Restaurants Grapple With New Drinking Habits

Lower alcohol sales squeezing already thin profit margins
Posted Mar 17, 2026 10:40 AM CDT
Restaurants Grapple With New Drinking Habits
Patrons sit in a hotel bar in Eau Claire, Wis., May 1, 2019.   (John Hart/Wisconsin State Journal via AP, File)

US restaurants are feeling squeezed as Americans pull back on booze. A 2025 Gallup poll found that just over half of US adults drink at all, and those who do are consuming less. That's bad news for restaurants, which make their fattest margins on alcohol, not labor-heavy food, the New York Times reports. Research firm Technomic says nearly a third of operators reported "severe declines" in alcohol sales last year. And Canada just recorded its largest annual drop in beer, wine, and spirits sales across 20 years of recordkeeping, per the CBC.
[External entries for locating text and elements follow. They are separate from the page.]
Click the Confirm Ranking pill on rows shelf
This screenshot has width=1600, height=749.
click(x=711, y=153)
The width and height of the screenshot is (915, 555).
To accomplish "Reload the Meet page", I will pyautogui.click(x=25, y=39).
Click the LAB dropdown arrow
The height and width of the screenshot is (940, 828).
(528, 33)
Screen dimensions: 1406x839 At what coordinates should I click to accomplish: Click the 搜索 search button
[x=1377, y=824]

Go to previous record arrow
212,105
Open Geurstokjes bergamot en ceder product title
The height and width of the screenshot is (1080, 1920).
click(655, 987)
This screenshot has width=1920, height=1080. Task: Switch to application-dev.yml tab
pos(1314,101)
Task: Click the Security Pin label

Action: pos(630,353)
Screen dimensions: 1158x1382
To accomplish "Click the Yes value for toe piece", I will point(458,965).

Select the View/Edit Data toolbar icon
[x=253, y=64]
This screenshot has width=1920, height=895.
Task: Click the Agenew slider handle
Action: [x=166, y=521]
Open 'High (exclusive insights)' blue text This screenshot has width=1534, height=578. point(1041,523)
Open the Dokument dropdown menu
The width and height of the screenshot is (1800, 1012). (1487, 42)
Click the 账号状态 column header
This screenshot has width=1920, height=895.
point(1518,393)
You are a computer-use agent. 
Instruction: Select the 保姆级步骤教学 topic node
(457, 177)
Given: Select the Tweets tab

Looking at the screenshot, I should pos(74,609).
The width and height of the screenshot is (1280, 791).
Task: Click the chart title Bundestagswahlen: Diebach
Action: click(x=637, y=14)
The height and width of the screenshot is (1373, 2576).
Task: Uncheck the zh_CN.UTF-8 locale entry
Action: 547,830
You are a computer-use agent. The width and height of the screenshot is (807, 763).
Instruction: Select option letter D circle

When Damon Wise opened Pineapple Express in Montclair, NJ, he expected alcohol to account for 60% of revenue. Instead, it fell to 30% before he was finally forced to close in January, the Times reports. "It kept coming up in all the meetings, 'What can we do to get people to drink more?'" said Wise, who doesn't drink himself. Fox News describes a similar "bloodbath" in wine country.

Operators blame a mix of economic uncertainty, shifting health attitudes, the aging of hard-partying millennials, and a Gen Z crowd that tends to be "one and done"—if they show up at all, per the Times. "A lot of people are simply not accepting that alcohol is a precondition for having a good time," Carleton University professor Rod Phillips, who studies the history of alcohol, tells the CBC. Looking for a Plan B, some restaurants are finding success with elaborate zero-proof menus, though others say the same work for smaller tabs doesn't pencil out.